At oral argument, the Ninth Circuit panel seized upon the District Court’s reasoning, inquiring whether the plaintiff’s proposed definition of an ATDS would apply to smartphones. Plaintiff’s counsel conceded that it would, and argued that this is what the FCC intended in its broad interpretations of the statute. Plaintiff’s counsel noted that telemarketing companies no longer use the same autodialing technology (random and sequential number generators) that they had used when the TCPA was enacted in 1991. To require the use of a random or sequential number generator would effectively “eviscerate” the TCPA, Plaintiff’s counsel argued. This argument caused the Court to inquire that perhaps Congress designed the TCPA to remedy a specific problem and “now that problem has gone away.” But while the panel seemed hesitant to accept the FCC’s broad interpretation of the statute, it also appeared skeptical of Defendants’ claim that the FCC did not have the authority and intention to expand the definition of an ATDS in its statements on the matter.  The Ninth Circuit questioned whether this appeal was the appropriate method for challenging the FCC’s interpretation of the statute. Indeed, the Ninth Circuit judges questioned whether they should wait for, and ultimately defer to, the D.C. Circuit Court of Appeals’ forthcoming ruling in ACA International v. FCC, Case No. 15-1211.

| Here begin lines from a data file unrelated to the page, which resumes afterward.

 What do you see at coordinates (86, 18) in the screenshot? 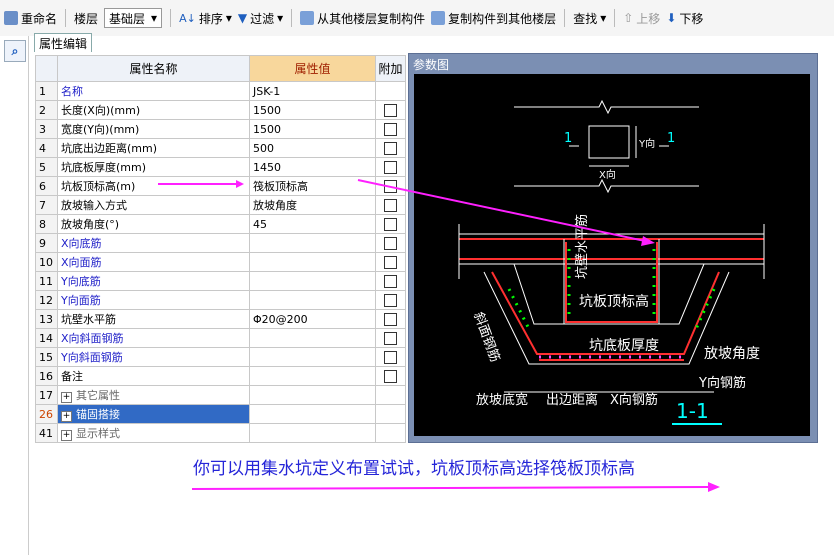
I see `floor-label: 楼层` at bounding box center [86, 18].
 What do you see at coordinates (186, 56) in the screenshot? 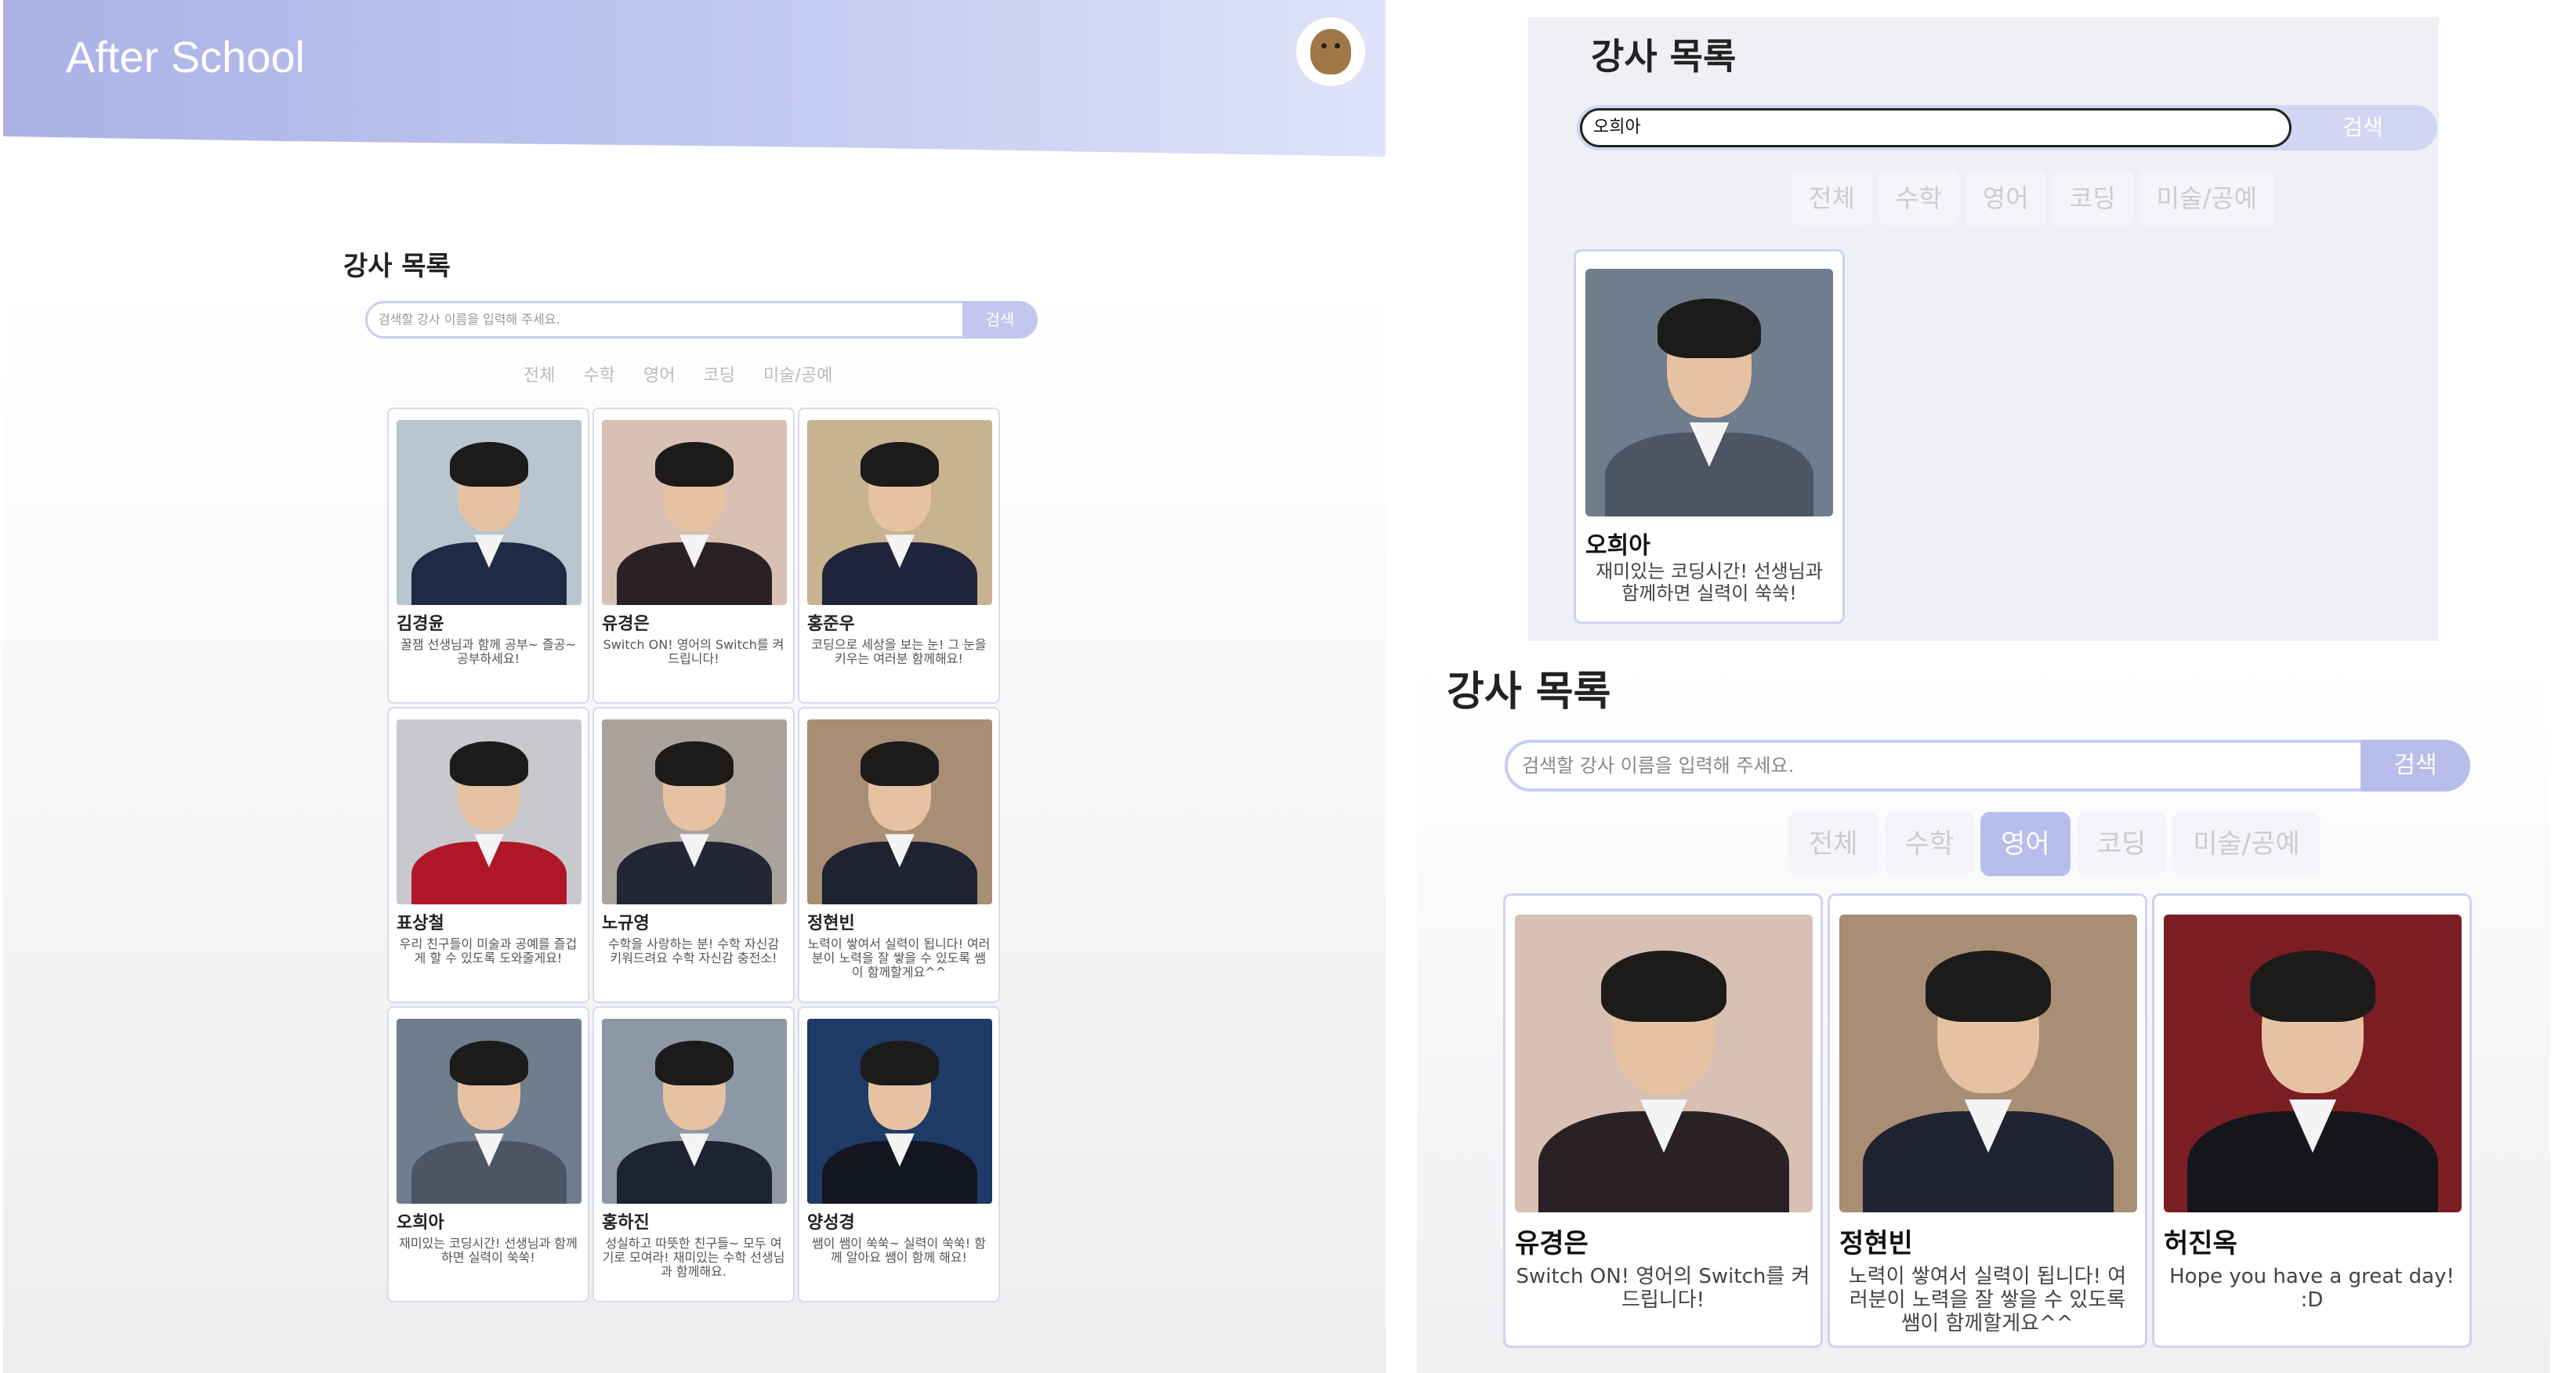
I see `brand-logo-text: After School` at bounding box center [186, 56].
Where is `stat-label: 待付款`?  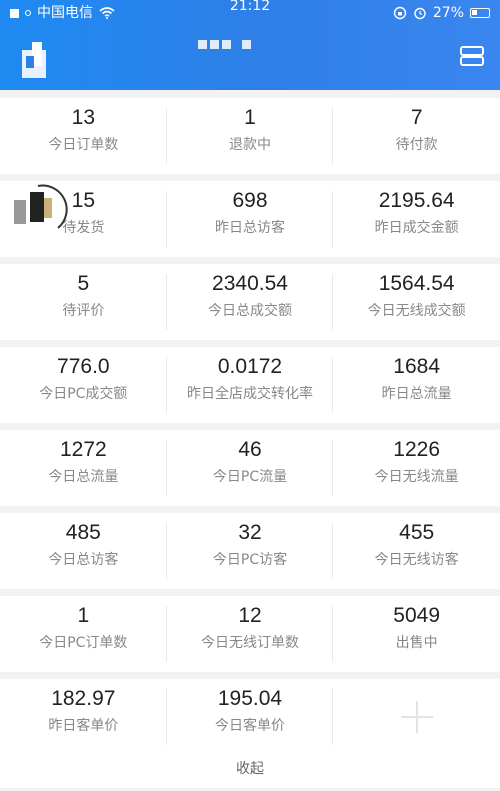 stat-label: 待付款 is located at coordinates (416, 145).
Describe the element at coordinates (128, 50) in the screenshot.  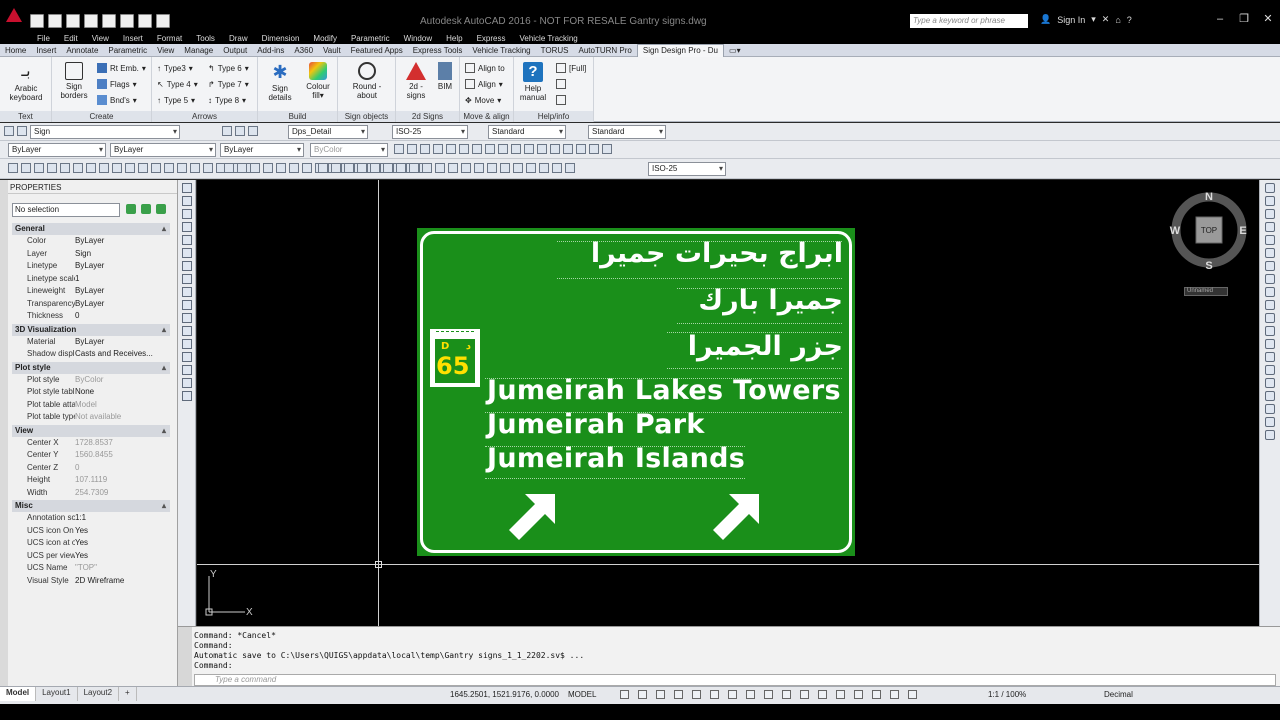
I see `tab-parametric: Parametric` at that location.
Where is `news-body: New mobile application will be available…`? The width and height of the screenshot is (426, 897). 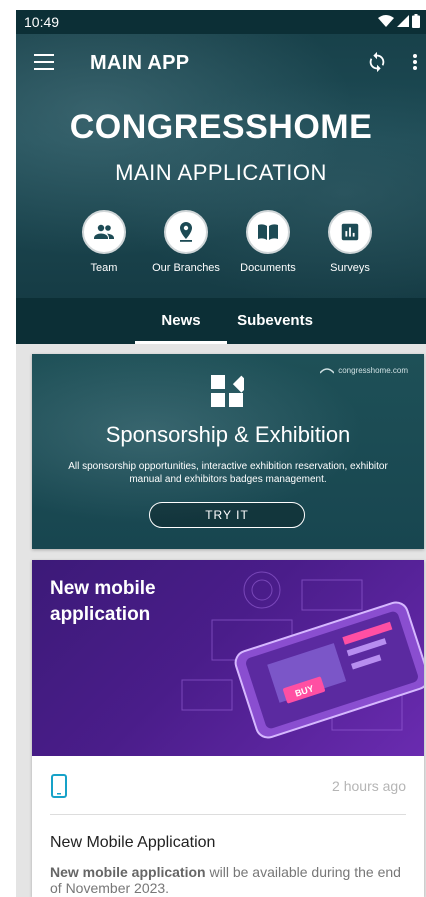 news-body: New mobile application will be available… is located at coordinates (230, 880).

The D.C. Circuit Court of Appeals heard oral arguments in ACA International in October 2016. That case presents a direct challenge to several aspects of the FCC’s July 2015 Declaratory Ruling, as opposed to an appeal in a particular litigation.  The petitioners in ACA International are seeking to overturn several parts of the FCC’s Declaratory Ruling, including its broad interpretation of ATDS. At least one D.C. Circuit judge on the three-judge panel was clearly opposed to the FCC’s interpretation of the statute. Judge Edwards flatly rejected the notion that a defendant could be held liable for using a dialing system with the capacity of an ATDS if the defendant only placed calls manually. While the other two judges were somewhat less blunt, their questions also hinted that the D.C. Circuit may not fully accept the FCC’s extraordinarily broad interpretation. 
While it is impossible to predict how the Ninth Circuit will rule on this issue, its decision (which may very well be interlinked with the D.C. Circuit’s decision in ACA International) is likely to produce much-needed guidance on the scope of the TCPA moving forward. A ruling that the TCPA applies only to devices with the present—as opposed to merely the potential—capacity to store, generate, and dial consumers’ telephone numbers could greatly limit businesses’ exposure under the statute. Regardless of the outcome, however, the case highlights the dynamic nature of the law governing the TCPA, and it further underscores the continuing need for consumer-facing businesses to ensure that they are TCPA-compliant when contacting consumers directly. While the FCC’s broad interpretation of the statute has been strongly criticized, it remains in the books for now.
 See 47 U.S.C. § 227(b)(1).
 Marks v. Crunch San Diego, LLC, 55 F. Supp. 3d 1288, 1289 (S.D. Cal. 2014).
 Marks, 55 F. Supp. 3d at 1291-92.
 Id. at 1292.
 Under the Hobbs Act, the federal court of appeals has exclusive jurisdiction to determine the validity of all final orders of the FCC. The Hobbs Act directs that any party aggrieved by a final order of the FCC may file a petition to review the order in the court of appeals with appropriate venue within 60 days after its entry.